**TASK DATA**

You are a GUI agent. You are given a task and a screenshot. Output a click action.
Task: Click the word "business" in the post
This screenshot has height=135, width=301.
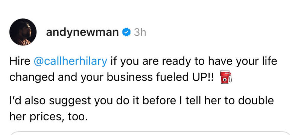tap(129, 78)
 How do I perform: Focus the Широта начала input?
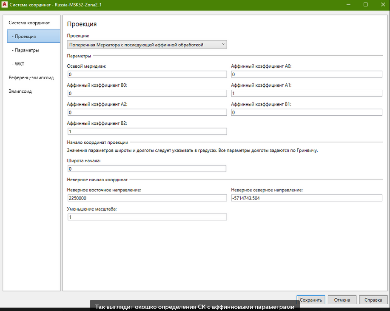click(147, 168)
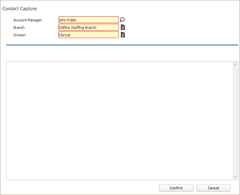Click the notes scrollbar down arrow
240x195 pixels.
pos(235,177)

**WORK ORDER**
Copy all entries exactly; skip pictures.

**OUTPUT**
You are a GUI agent. You are given a task and a screenshot. Output a click action.
Task: Click the word "business" in the post
This screenshot has height=135, width=301.
tap(129, 78)
 How do I perform: Focus the Широта начала input?
click(147, 168)
Click the notes scrollbar down arrow
240x195 pixels.
pos(235,177)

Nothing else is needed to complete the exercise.